• [GESTELLTE AUFGABE A]: Schreibe die Einträge von der Zeile mit „unveiled (349, 232)“ bis zum Ende der Einträge neu, wobei „hatches“ durch „batches“ ersetzt wird und alles Übrige gleich bleibt. Lass die Bilder in deiner Antwort weg.

# Der Ü-Ei Rate-Contest



## Tikume (15. Februar 2011)

Hallo,

gerade habe ich im Edeka-Markt eine Ferrero Kinderüberraschung (R) erstanden für 69 Cent.
Da ich ein großzüger Mensch bin, dachte ich dass ich 33% dieser Investition (die Spannung) mit euch teile.
Zusätzlich habt ihr den Vortel dass ihr der gefahr der verschluckung von Kleinteilen entgeht.

Das Ei (MHD 26.06.2011) befinde sich derzeit im original verpackten Zustand.

Bis heute 23 Uhr dürft ihr spekulieren was darin ist. Ich werde die Lösung später hier verkünden.

Viel Spass beim rätseln.


p.s.:
Im Inneren des Plastik-Ei Kerns scheint nach Schütteltest des Eis nichts herumzurütteln.
/edit: Der Schüttelsound.


----------



## Alkopopsteuer (15. Februar 2011)

Ein gelber Kern mit von Vollmilchschokoladeumhüllt mit Plastikteilen darin!




Ich sag einfach mal, dass ein Auto drin ist!


----------



## Soramac (15. Februar 2011)

Puh schon lange her, dass Ich sowas mal geoeffnet habe und hier in Amerika gibt es diese Eier ja nicht.

Denke mal da ist irgend ein fertiggebauter Drache drin :b so eine Kleinfigur halt.


----------



## Ceiwyn (15. Februar 2011)

Soramac schrieb:


> Puh schon lange her, dass Ich sowas mal geoeffnet habe und hier in Amerika gibt es diese Eier ja nicht.
> 
> Denke mal da ist irgend ein fertiggebauter Drache drin :b so eine Kleinfigur halt.



Was? Die gibts überall! Hab die bisher in jedem Land gesehen. 

Da die Wahrscheinlichkeit, daneben zu liegen, recht hoch ist, hab ich drei Tipps:

a) irgendein dämliches Puzzle
b) ein nutzloser Kreisel
c) irgendein Plastikschrott

keinesfalls eine Figur!


----------



## Petersburg (15. Februar 2011)

Uff, was lief nochmal in der Werbung? Irgendwas mit Schnee...


----------



## Arosk (15. Februar 2011)

Ich tippe auf ne Figur die man nicht zusammenbauen muß :>


----------



## Soramac (15. Februar 2011)

Ceiwyn schrieb:


> Was? Die gibts überall! Hab die bisher in jedem Land gesehen.




Ausserhalb Europe sogar? Also habe es hier in Florida es noch nicht gesehen o:


----------



## iShock (15. Februar 2011)

ein flugzeug oder ein zusammenbastelbarer hund (hatte ich das letzte mal, hehe)


----------



## BlizzLord (15. Februar 2011)

Öhh ein dummes "bastel mich zusammen damit ich auseinander fallen kann" Figürchen.



> Ausserhalb Europe sogar? Also habe es hier in Florida es noch nicht gesehen o:


Vlt. findet man die da unter "fucking expensive chocolate eggs"


----------



## Dracun (15. Februar 2011)

Einige Einträge
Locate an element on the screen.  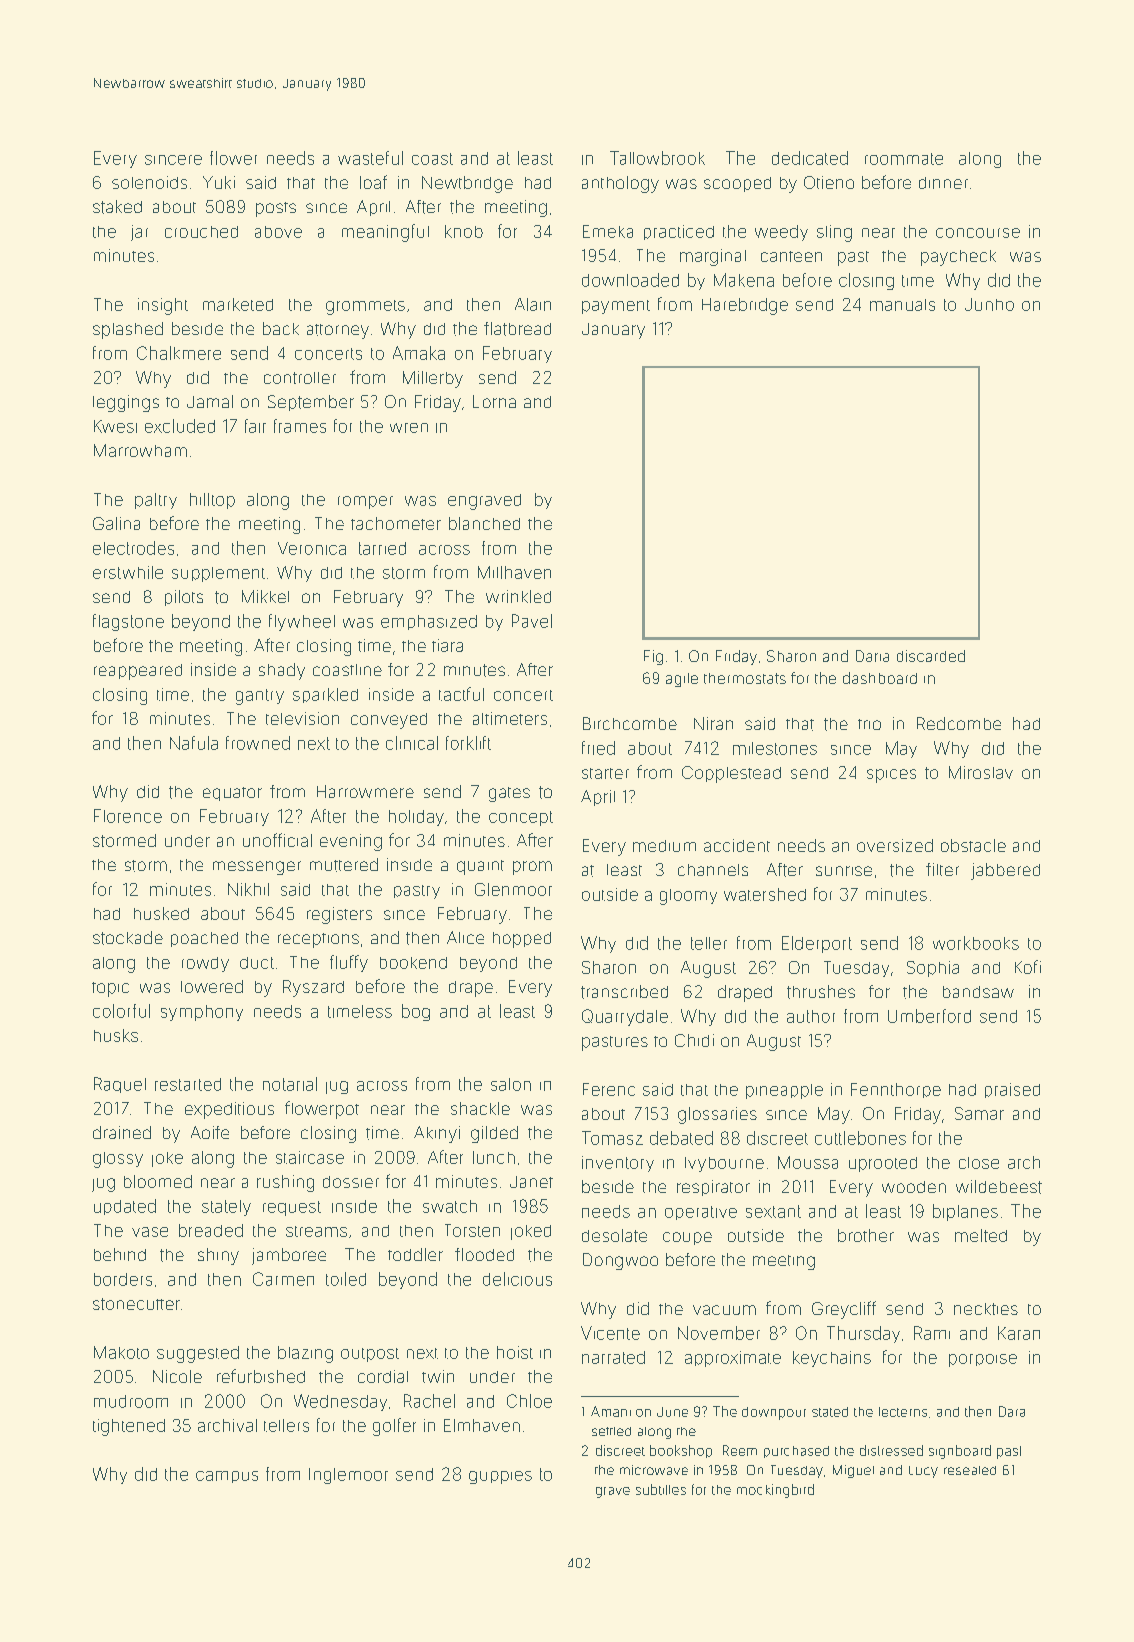
Tallowbrook is located at coordinates (657, 158).
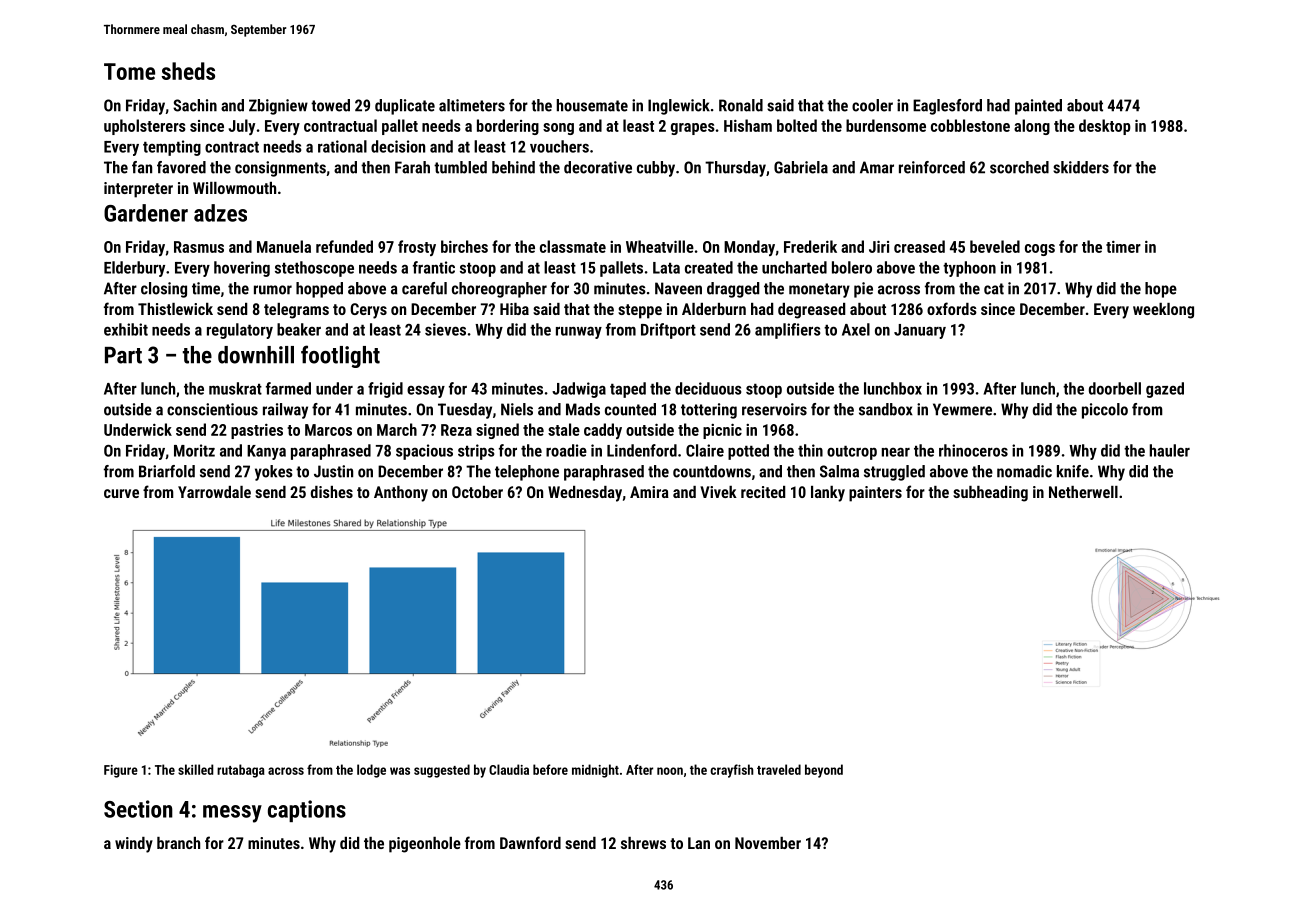 This screenshot has height=924, width=1308. Describe the element at coordinates (134, 845) in the screenshot. I see `windy` at that location.
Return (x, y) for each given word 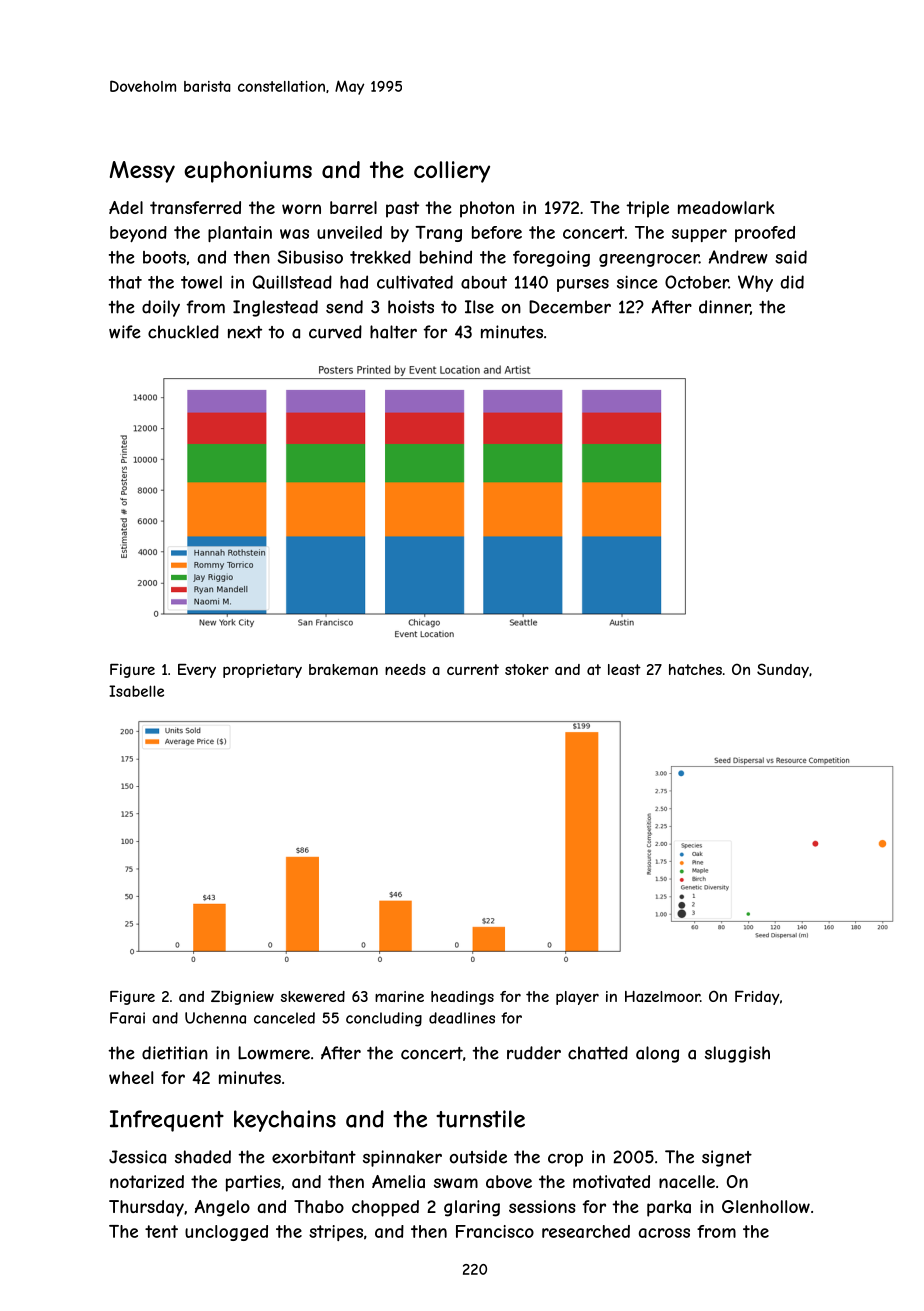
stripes (336, 1233)
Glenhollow (766, 1206)
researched (586, 1231)
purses (583, 285)
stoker (527, 669)
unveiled (349, 232)
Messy (142, 172)
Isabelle (136, 691)
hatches (695, 669)
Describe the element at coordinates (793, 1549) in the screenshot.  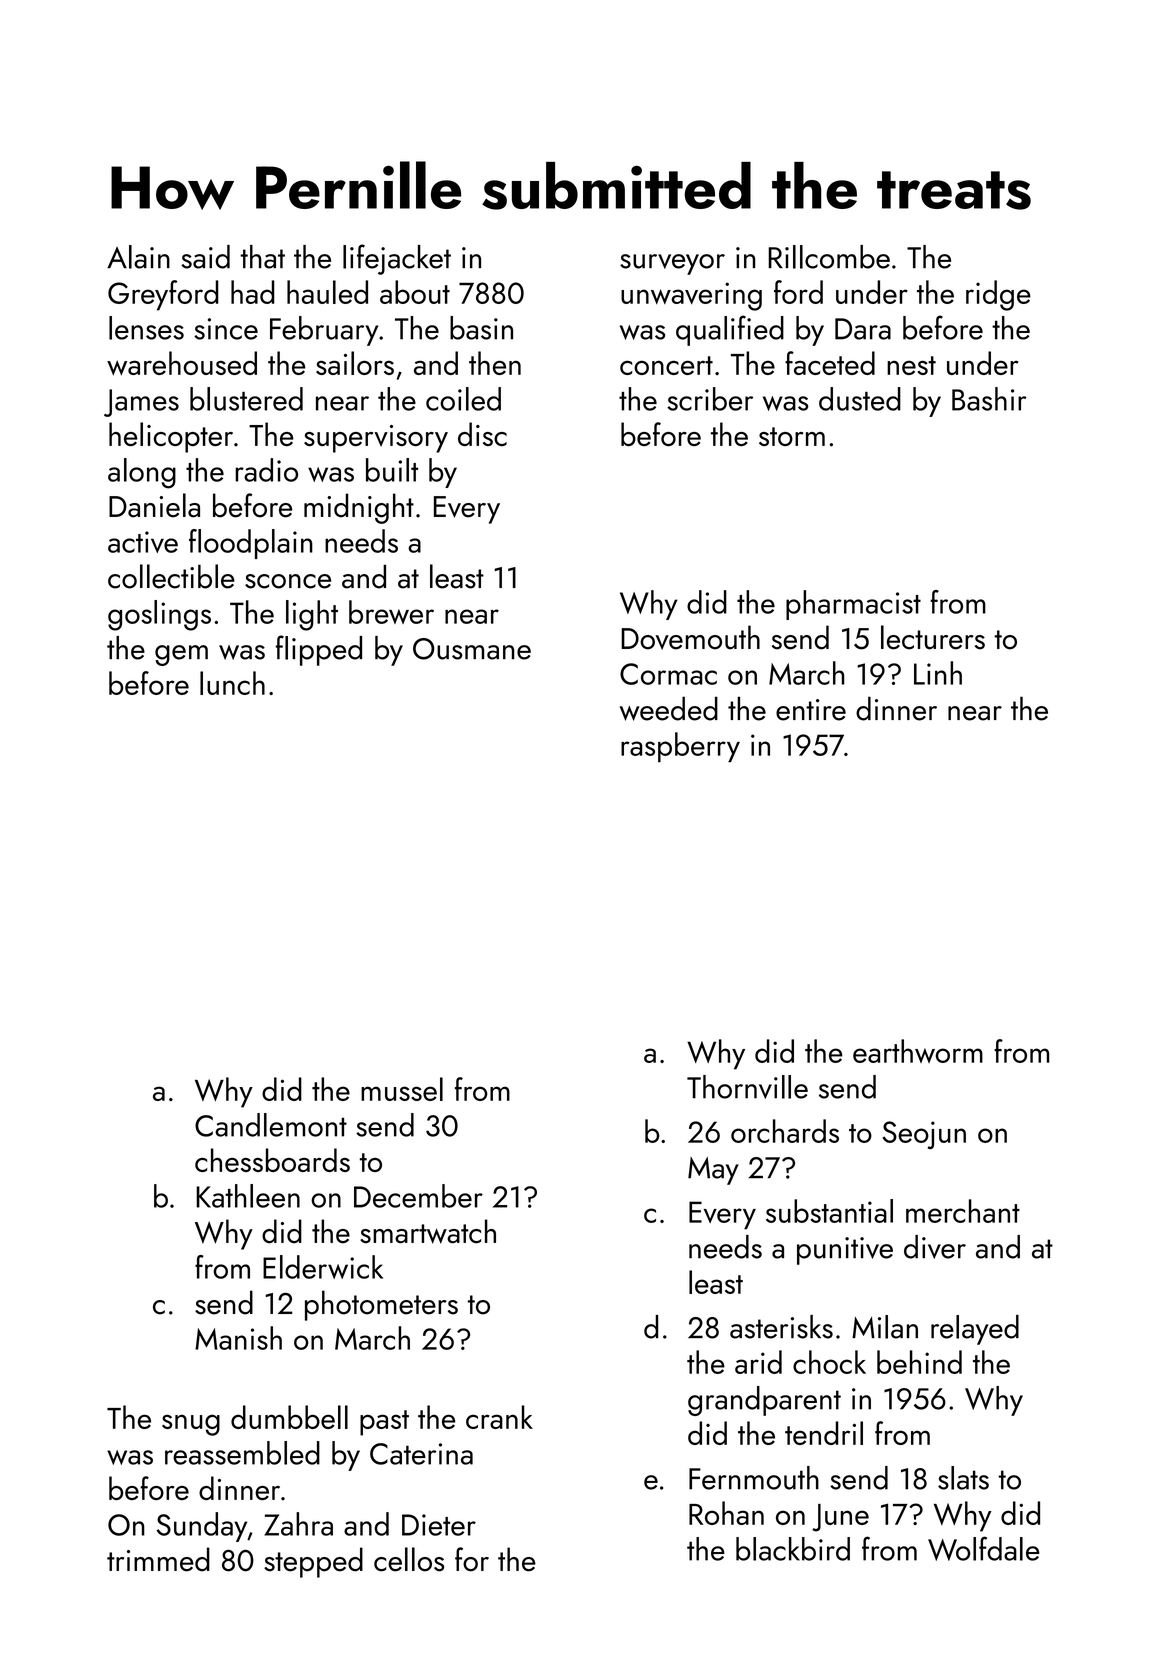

• [GESTELLTE AUFGABE B]: Übertrage aus dem Forumsthread zum Ü-Ei-Rate-Contest den Abschnitt von „## Tikume (15.“ bis „später hier verkünden.“ ohne jede Abweichung.

• [ANTWORT ZUR AUFGABE A]:
unveiled (349, 232)
Messy (142, 172)
Isabelle (136, 691)
batches (695, 669)
Describe the element at coordinates (793, 1549) in the screenshot.  

• [ANTWORT ZUR AUFGABE B]:
## Tikume (15. Februar 2011)

Hallo,

gerade habe ich im Edeka-Markt eine Ferrero Kinderüberraschung (R) erstanden für 69 Cent.
Da ich ein großzüger Mensch bin, dachte ich dass ich 33% dieser Investition (die Spannung) mit euch teile.
Zusätzlich habt ihr den Vortel dass ihr der gefahr der verschluckung von Kleinteilen entgeht.

Das Ei (MHD 26.06.2011) befinde sich derzeit im original verpackten Zustand.

Bis heute 23 Uhr dürft ihr spekulieren was darin ist. Ich werde die Lösung später hier verkünden.